**Task:**
Substitute "Find" for "Locate" wherever it occurs in the lines below, leaving all else unchanged, and omit the pictures from your reproduction.

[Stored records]
──────────────────────────────

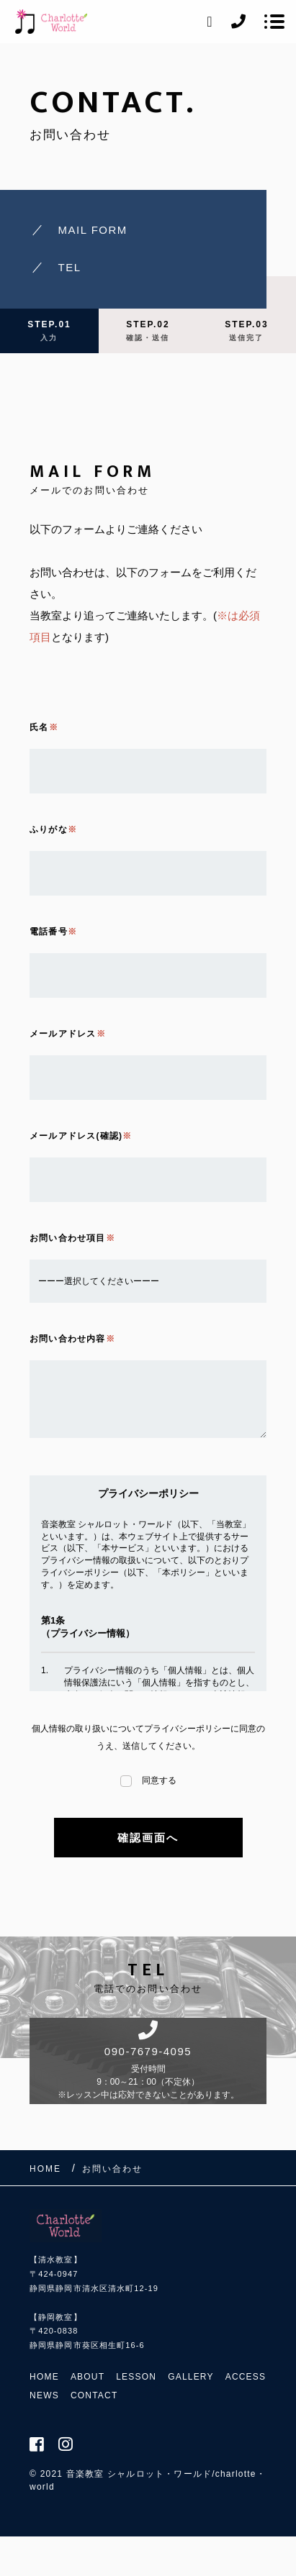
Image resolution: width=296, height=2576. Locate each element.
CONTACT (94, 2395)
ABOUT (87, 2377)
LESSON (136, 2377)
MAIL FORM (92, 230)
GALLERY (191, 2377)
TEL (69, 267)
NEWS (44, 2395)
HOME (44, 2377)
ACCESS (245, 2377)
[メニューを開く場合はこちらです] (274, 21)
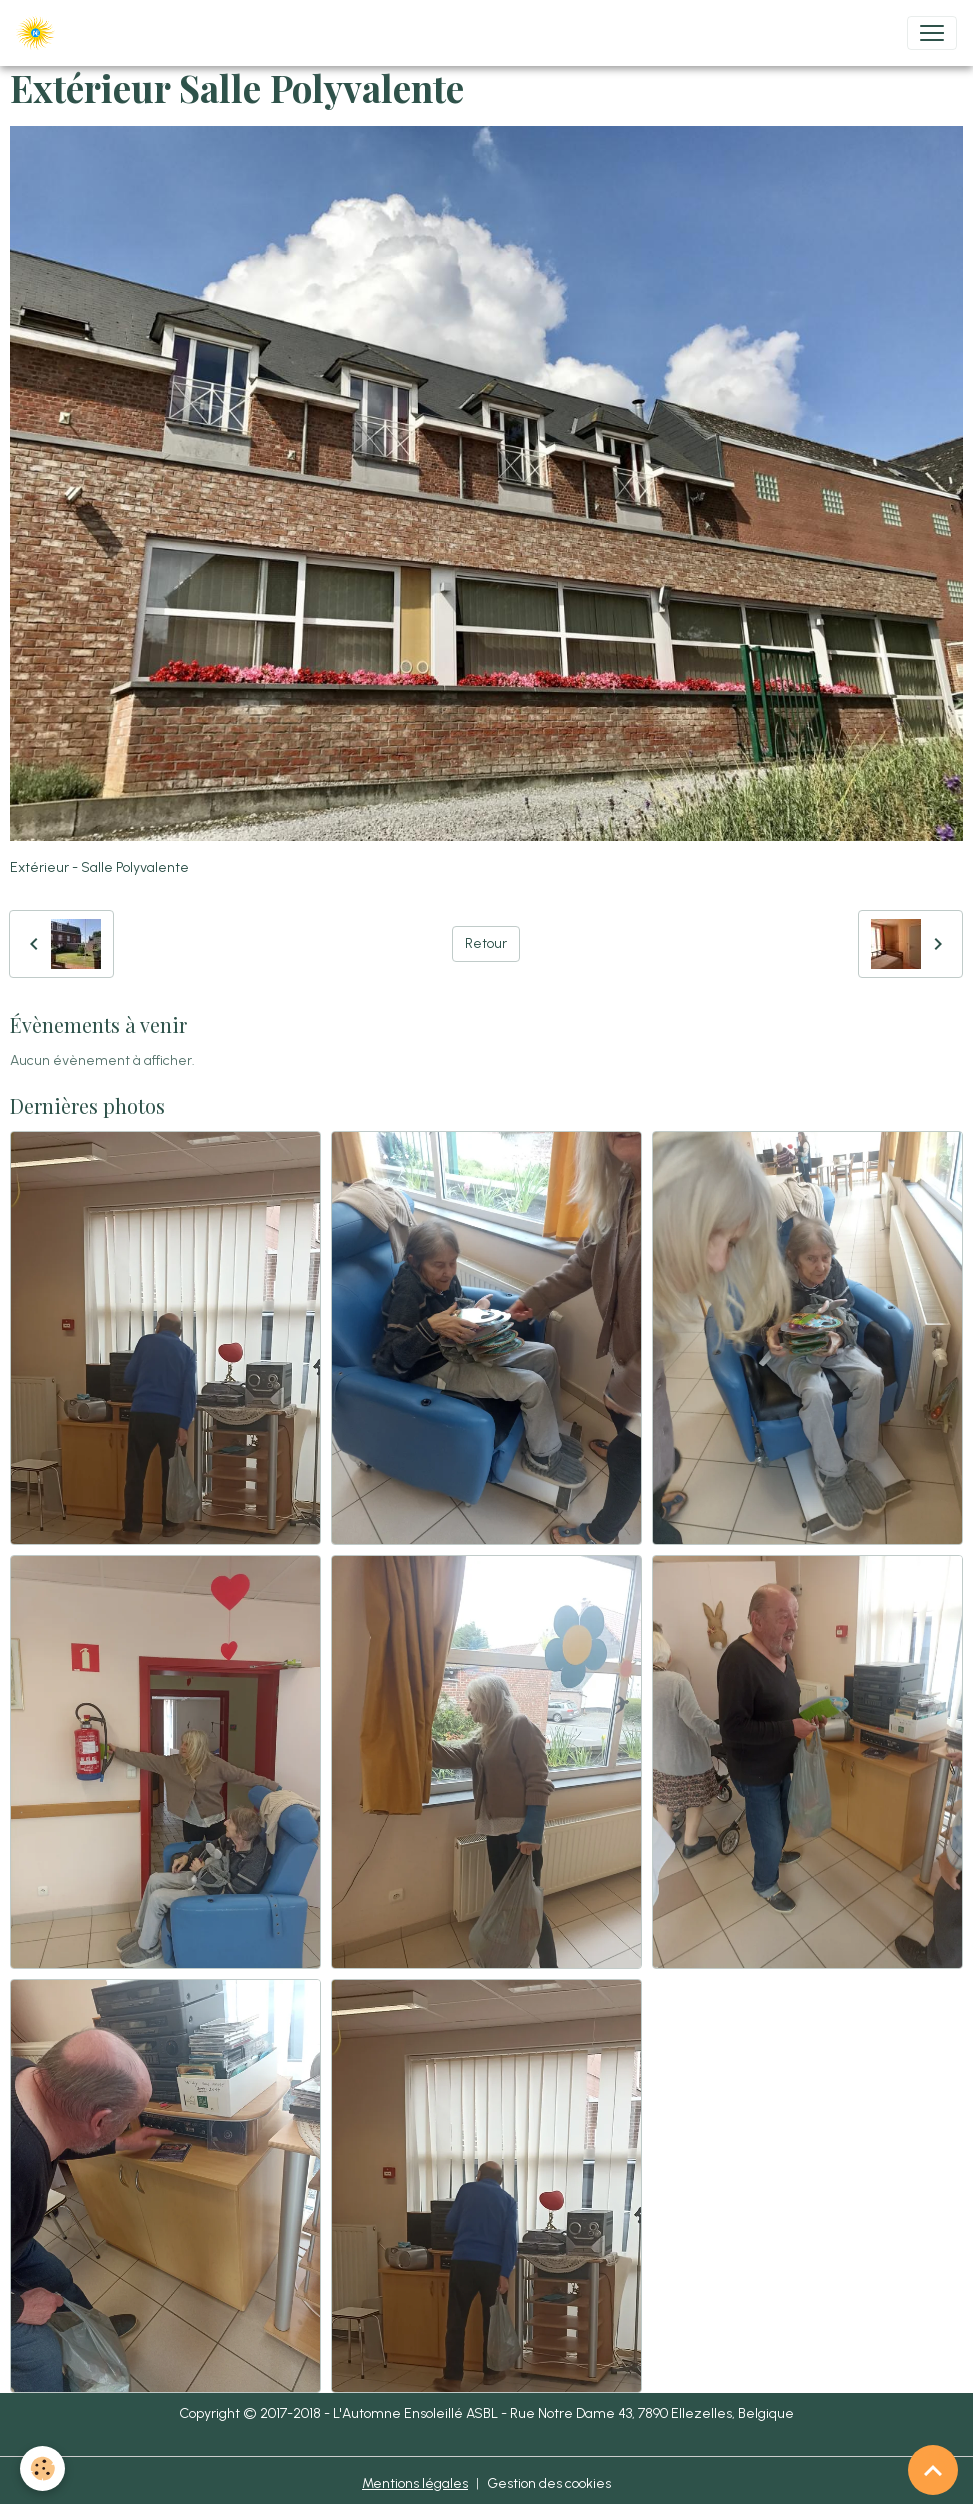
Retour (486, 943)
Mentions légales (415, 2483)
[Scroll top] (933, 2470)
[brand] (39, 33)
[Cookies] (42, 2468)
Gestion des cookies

──────────────────────────────

**Exercise output:**
Image resolution: width=296, height=2576. Find each element.
CONTACT (94, 2395)
ABOUT (87, 2377)
LESSON (136, 2377)
MAIL FORM (92, 230)
GALLERY (191, 2377)
TEL (69, 267)
NEWS (44, 2395)
HOME (44, 2377)
ACCESS (245, 2377)
[メニューを開く場合はこちらです] (274, 21)
Retour (486, 943)
Mentions légales (415, 2483)
[Scroll top] (933, 2470)
[brand] (39, 33)
[Cookies] (42, 2468)
Gestion des cookies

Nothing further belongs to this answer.